(Stored data)
%%
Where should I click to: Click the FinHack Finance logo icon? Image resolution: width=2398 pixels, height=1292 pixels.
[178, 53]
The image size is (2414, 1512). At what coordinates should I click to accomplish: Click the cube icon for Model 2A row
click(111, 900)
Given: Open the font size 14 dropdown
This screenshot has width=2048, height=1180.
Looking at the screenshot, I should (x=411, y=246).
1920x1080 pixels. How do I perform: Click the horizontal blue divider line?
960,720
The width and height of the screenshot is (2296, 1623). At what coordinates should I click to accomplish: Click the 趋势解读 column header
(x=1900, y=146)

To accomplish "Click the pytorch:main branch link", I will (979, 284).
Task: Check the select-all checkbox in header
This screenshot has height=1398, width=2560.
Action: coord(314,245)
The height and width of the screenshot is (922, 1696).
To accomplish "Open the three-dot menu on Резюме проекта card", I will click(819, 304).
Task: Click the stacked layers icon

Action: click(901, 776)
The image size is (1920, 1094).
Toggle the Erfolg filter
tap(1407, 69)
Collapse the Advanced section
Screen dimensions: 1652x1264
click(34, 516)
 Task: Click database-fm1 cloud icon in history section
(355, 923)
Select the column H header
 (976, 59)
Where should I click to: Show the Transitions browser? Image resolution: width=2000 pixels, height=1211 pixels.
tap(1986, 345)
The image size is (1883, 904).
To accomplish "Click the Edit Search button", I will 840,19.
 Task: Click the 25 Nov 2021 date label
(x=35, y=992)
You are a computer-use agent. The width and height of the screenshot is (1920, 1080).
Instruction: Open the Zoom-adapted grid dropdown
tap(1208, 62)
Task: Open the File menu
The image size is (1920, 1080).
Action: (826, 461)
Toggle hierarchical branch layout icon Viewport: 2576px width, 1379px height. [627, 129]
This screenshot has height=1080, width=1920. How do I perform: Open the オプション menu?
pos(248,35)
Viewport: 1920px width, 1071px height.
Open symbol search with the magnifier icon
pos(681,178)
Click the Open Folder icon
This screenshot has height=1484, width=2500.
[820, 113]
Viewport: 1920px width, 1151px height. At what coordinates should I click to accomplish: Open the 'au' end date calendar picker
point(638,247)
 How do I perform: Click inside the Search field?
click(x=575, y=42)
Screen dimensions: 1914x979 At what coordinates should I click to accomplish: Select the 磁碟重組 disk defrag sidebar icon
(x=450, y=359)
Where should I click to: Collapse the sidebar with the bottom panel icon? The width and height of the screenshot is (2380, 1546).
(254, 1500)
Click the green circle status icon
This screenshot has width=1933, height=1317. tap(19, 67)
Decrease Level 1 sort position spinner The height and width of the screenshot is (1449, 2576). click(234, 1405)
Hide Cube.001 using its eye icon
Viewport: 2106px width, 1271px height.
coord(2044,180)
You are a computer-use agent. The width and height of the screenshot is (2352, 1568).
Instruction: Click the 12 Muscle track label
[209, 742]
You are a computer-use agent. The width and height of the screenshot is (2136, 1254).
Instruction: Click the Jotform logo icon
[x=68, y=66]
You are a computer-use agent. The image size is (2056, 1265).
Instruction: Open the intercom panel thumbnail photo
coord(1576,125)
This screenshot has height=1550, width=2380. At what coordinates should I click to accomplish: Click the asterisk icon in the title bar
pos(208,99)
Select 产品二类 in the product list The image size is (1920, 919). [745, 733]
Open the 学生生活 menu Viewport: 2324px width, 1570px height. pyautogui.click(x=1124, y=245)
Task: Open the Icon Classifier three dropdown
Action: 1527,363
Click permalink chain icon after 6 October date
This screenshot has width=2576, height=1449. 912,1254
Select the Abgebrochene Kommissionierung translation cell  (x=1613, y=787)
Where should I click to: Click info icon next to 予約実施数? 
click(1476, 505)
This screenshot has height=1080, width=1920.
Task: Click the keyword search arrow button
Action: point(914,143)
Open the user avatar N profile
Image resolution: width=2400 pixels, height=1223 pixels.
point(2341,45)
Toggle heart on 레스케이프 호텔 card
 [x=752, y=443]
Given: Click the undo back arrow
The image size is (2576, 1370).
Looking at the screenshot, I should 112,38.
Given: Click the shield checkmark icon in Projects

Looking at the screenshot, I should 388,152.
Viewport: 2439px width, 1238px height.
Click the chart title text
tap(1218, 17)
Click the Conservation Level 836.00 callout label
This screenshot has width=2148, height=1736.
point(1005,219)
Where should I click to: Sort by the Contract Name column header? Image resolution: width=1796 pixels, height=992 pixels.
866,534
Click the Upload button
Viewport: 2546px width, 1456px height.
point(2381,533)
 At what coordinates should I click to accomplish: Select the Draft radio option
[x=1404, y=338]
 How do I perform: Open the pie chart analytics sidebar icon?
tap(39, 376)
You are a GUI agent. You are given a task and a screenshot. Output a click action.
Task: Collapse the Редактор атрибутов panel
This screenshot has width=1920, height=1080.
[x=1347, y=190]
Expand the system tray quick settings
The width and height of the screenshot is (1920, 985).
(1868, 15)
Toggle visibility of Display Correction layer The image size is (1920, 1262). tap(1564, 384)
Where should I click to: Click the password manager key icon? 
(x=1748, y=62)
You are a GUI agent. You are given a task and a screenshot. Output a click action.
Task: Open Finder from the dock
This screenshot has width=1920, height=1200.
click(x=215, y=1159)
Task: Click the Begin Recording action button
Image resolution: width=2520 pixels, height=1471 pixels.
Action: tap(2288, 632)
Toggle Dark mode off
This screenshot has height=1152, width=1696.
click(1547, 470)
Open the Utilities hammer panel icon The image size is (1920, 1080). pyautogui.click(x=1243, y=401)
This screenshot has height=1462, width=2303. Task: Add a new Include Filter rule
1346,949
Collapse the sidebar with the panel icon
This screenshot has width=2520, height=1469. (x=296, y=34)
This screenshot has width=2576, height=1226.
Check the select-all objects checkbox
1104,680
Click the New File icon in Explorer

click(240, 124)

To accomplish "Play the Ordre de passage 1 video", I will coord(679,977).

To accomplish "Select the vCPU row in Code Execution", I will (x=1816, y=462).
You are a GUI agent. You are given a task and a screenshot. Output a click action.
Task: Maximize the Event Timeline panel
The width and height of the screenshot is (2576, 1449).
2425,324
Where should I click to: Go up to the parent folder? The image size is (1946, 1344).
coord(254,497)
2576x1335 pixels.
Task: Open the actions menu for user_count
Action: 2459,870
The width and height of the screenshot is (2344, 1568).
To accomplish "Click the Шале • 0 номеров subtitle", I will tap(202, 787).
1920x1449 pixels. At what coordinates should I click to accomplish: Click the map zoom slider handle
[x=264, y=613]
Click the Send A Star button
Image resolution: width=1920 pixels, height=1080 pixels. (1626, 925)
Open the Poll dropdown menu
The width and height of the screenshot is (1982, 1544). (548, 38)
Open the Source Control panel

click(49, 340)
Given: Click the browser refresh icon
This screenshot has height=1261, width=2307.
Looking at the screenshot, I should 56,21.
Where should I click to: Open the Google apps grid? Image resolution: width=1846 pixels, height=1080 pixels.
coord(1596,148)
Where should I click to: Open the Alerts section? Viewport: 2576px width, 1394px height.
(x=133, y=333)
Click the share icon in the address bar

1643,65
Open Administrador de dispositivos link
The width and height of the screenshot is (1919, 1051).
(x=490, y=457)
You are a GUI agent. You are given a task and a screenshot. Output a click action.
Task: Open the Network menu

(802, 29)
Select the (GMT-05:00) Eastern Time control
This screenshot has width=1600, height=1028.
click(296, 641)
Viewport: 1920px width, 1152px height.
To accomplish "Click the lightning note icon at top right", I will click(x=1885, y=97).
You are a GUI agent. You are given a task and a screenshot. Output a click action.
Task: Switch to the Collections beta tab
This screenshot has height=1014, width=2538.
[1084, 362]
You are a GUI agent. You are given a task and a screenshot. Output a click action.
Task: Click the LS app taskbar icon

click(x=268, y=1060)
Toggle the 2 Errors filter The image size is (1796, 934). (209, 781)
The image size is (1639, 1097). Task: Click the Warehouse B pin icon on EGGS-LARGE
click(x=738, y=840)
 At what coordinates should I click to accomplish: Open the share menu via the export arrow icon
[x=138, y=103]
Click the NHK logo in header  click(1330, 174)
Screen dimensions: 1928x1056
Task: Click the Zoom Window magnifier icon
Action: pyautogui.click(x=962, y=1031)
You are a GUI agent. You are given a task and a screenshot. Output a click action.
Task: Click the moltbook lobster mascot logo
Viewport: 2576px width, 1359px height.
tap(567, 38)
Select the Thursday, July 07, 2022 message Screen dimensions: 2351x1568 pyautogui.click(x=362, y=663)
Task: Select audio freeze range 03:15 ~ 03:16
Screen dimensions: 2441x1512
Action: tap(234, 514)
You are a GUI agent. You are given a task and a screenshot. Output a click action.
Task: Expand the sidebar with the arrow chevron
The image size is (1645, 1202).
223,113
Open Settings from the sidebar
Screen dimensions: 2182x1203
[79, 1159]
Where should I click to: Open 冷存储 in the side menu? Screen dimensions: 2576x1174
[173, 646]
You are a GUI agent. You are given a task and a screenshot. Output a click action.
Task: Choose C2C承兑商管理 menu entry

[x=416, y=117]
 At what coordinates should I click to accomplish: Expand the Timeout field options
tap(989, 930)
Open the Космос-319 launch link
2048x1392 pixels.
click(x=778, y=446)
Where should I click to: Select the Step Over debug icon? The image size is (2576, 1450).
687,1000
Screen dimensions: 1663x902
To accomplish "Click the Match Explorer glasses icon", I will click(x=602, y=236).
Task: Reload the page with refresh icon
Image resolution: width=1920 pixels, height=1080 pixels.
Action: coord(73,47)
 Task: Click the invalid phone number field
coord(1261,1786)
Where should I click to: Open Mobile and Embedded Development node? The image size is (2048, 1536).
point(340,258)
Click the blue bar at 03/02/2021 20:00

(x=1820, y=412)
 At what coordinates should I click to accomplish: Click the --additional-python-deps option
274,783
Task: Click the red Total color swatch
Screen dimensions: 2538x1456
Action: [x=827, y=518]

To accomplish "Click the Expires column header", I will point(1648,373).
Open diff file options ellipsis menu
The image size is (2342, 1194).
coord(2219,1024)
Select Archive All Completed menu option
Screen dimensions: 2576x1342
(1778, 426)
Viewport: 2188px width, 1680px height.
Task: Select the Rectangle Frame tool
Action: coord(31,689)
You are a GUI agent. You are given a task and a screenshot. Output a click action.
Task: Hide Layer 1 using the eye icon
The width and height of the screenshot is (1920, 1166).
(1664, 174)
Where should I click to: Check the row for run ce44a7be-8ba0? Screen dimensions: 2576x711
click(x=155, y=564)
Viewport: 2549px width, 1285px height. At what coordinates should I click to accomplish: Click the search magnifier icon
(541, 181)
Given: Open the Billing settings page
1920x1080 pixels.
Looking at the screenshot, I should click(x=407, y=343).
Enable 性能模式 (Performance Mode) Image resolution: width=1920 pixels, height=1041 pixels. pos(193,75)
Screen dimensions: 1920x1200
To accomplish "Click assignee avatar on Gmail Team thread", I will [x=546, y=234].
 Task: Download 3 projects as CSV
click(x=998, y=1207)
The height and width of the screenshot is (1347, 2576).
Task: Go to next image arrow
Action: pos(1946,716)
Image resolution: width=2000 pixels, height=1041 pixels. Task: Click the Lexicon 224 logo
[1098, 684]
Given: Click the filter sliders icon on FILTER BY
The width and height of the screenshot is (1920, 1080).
%%
Print only these lines, please. They run from the start of the entries above to the line containing "The height and width of the screenshot is (922, 1696).", both ends included, and must match exactly.

◆ Answer to the exercise:
Where should I click to: Click the FinHack Finance logo icon? Image resolution: width=2398 pixels, height=1292 pixels.
[178, 53]
The image size is (2414, 1512). At what coordinates should I click to accomplish: Click the cube icon for Model 2A row
click(111, 900)
Given: Open the font size 14 dropdown
This screenshot has width=2048, height=1180.
Looking at the screenshot, I should (x=411, y=246).
1920x1080 pixels. How do I perform: Click the horizontal blue divider line?
960,720
The width and height of the screenshot is (2296, 1623). At what coordinates should I click to accomplish: Click the 趋势解读 column header
(x=1900, y=146)

To accomplish "Click the pytorch:main branch link", I will (979, 284).
Task: Check the select-all checkbox in header
This screenshot has height=1398, width=2560.
Action: coord(314,245)
The height and width of the screenshot is (922, 1696).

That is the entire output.